WORK TO COMPLETE
Look through the lines below and copy each one that includes "Viewport".

Stored data:
--------

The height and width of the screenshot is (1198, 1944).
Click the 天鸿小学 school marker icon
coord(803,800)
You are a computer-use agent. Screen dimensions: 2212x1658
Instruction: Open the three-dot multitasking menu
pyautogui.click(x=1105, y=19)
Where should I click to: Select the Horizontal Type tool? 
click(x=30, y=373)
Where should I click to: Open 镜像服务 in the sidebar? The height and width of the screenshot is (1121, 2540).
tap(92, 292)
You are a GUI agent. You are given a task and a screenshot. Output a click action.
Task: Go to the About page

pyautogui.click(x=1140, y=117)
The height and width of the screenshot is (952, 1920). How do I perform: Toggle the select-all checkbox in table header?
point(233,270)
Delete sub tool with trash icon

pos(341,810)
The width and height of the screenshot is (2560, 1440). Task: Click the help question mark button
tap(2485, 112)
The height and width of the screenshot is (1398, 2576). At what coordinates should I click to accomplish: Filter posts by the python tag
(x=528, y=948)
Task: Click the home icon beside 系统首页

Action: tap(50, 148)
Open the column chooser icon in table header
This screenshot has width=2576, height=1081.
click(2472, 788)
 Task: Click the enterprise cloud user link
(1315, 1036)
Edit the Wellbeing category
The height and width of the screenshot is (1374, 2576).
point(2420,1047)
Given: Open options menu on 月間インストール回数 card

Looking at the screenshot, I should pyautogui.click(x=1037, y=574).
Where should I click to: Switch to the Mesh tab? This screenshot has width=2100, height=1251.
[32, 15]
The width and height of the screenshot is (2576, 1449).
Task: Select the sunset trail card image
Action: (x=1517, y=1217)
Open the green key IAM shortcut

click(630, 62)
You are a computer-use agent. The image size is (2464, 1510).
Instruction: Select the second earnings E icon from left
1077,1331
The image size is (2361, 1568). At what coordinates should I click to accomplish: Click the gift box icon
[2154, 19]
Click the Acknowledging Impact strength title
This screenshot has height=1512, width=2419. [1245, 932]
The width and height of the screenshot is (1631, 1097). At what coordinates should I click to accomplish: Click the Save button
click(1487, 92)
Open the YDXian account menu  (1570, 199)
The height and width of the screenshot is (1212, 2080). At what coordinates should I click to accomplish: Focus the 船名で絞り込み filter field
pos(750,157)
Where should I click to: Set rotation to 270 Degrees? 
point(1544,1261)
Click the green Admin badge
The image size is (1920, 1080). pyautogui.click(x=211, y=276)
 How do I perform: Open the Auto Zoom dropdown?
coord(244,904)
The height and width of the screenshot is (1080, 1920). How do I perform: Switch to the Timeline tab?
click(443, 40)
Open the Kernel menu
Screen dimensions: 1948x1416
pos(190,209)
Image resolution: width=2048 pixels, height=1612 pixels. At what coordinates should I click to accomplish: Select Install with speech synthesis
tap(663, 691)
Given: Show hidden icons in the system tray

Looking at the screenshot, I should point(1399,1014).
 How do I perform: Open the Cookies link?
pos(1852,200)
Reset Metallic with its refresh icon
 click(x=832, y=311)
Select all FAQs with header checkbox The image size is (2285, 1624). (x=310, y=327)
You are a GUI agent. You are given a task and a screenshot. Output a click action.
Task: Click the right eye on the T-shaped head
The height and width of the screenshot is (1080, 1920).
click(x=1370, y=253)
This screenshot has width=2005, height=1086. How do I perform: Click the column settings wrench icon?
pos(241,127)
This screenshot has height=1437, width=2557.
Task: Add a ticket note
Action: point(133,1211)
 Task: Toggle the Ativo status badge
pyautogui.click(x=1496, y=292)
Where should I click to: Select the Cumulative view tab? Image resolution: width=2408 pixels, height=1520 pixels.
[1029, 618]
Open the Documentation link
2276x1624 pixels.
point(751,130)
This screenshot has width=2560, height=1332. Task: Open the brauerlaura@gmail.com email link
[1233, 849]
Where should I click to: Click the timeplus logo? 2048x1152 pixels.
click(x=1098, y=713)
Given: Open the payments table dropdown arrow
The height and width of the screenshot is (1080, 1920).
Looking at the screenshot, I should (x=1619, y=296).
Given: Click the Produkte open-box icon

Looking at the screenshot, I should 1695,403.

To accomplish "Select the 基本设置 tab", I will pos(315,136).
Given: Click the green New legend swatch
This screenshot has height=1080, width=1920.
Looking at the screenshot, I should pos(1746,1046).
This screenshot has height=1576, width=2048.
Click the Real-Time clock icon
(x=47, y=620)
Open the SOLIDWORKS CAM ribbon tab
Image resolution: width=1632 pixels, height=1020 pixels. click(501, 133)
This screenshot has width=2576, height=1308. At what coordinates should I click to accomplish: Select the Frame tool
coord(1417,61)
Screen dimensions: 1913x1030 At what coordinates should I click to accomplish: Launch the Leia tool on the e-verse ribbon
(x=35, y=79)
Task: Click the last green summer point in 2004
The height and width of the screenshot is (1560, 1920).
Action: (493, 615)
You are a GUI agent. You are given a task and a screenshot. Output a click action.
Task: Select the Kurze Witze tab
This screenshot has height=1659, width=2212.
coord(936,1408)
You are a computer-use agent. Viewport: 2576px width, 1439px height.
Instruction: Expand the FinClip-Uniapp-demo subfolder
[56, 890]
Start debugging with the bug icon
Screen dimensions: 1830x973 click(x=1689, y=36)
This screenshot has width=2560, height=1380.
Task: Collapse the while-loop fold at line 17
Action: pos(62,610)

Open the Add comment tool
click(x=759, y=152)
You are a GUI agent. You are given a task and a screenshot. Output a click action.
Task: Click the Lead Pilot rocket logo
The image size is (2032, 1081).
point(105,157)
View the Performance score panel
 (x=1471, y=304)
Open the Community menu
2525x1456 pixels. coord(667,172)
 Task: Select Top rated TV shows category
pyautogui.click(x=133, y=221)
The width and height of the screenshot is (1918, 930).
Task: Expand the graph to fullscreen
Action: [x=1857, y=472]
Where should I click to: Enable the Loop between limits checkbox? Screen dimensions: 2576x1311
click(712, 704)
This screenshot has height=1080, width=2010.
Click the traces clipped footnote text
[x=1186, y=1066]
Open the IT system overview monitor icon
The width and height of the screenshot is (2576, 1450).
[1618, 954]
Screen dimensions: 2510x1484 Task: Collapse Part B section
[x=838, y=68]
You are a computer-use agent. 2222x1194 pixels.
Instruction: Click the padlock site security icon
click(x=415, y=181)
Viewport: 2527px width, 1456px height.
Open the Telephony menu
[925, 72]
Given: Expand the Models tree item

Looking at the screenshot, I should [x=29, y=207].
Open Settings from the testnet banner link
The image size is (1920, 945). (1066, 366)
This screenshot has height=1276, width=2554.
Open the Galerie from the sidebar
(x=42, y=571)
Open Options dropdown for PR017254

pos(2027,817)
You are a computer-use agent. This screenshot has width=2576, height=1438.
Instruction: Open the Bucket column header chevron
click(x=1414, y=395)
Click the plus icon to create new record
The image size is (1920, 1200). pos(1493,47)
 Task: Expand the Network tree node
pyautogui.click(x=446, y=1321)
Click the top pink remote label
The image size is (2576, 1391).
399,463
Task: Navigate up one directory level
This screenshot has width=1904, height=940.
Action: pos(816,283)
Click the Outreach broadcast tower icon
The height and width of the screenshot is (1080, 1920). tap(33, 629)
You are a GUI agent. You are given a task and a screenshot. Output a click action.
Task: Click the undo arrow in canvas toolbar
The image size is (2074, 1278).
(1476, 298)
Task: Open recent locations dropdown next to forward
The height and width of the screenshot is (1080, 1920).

--------

TASK OUTPUT
You are a computer-use agent. Viewport: 2576px width, 1439px height.
Viewport: 2527px width, 1456px height.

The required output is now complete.